И тут мы сталкиваемся с двумя очень важными вопросами: первое, на что «Современник» был способен сам, и второе, что ему запретили совершить, не дав показать, на что именно он способен.

Пьеса «Оглянись во гневе» была известна «Современнику». Вопрос о ней ставился в 1959 году, когда я там уже работал. Но думаю, что бунт Джимми Портера, парня наших лет, который поднялся на сцену и выплеснул в зал свою ярость, свое презрение, свое отвращение к уготованной ему жизни, к святым опорам, на коих ей надлежит держаться, был «Современнику» тогда не по зубам.

В 1958 году молочные зубы могли легко разгрызть орешек розовской пьесы. И бунт Олегов проще, и сабля отцовская, с той войны, где «комиссары в пыльных шлемах», служила надежной гарантией связи со «святыми опорами». Чему говорить «нет», современниковцы знали. Казалось, что знали и с каких позиций: с тех самых, с отцовских, с ленинских. А как иначе?

Спектакль «Два цвета», выпущенный в 1958 году, тоже противопоставлял черному красное. В плакатной пьесе А. Зака и И. Кузнецова ее герой Шурик Горяев — Игорь Кваша — читал под занавес стихи: «Кто из нас в этот час рассвета смел бы спутать два главных цвета?!» Нет, никаких сомнений в красном цвете у «Современника» не было. И черный был ненавидим искренне, поэтому три зловещие фигуры — Глухарь (Евстигнеев), Репа (Елисеев) и Глотов (Паулус) — были обрисованы в спектакле узнаваемо и страшно. Это были не просто хулиганы, с которыми сражался современниковский паренек Шурик Горяев. Это было нечто большее. «Три ипостаси человеконенавистничества», как заметил тот же Кардин. «Попрыскать такую почву подходящей демагогией — и на ней буйным цветом расцветут разбой, изуверство, расизм».

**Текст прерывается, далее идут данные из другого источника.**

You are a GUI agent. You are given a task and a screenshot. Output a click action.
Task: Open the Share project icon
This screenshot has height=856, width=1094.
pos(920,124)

Ирония судьбы — или закономерность тогдашней действительности? — состояла в том, что «Современнику» трудно было пробивать даже такую, по нынешним временам и понятиям сентиментально-наивную драматургию, как «В поисках радости», «Продолжение легенды», «Два цвета», хотя позиция театра была стопроцентно советской, а смысл двух последних из вышеназванных пьес просто-напросто совпадал с постановлениями партии и правительства «О перестройке высших школ» и «О мерах по борьбе с хулиганством». Правда, справедливости ради скажу, что выпускались спектакли до опубликования постановлений.

Так или иначе, «Оглянись во гневе» — пьеса, бунтовавшая против устоев, пусть даже против их устоев, не увидела и не могла увидеть света современниковской рампы в конце 50-х годов. Тут все совпало: и неподготовленность самого театра к подобной драматургии, и запрет столь резкого, хотя довольно-таки неопределенного, если не бессмысленного протеста, на который был способен Джимми Портер. Тем более что играть-то героев Осборна предстояло бы молодым советским ребятам, так что… в общем, понять начальство нетрудно.

Эзопов язык был внятен залу, истосковавшемуся по хотя бы самой что ни на есть гомеопатической дозе правды, но тем более он был ясен тем, кто был призван охранять порядок в зале.

Вспоминая репертуар театра «Современник» за 14 лет, вплоть до моего ухода, могу назвать редкие спектакли, которые выходили без предварительного и мучительного пробивания, без тяжб с Главлитом, без неоднократных просмотров, на которые руководство являлось перед премьерой.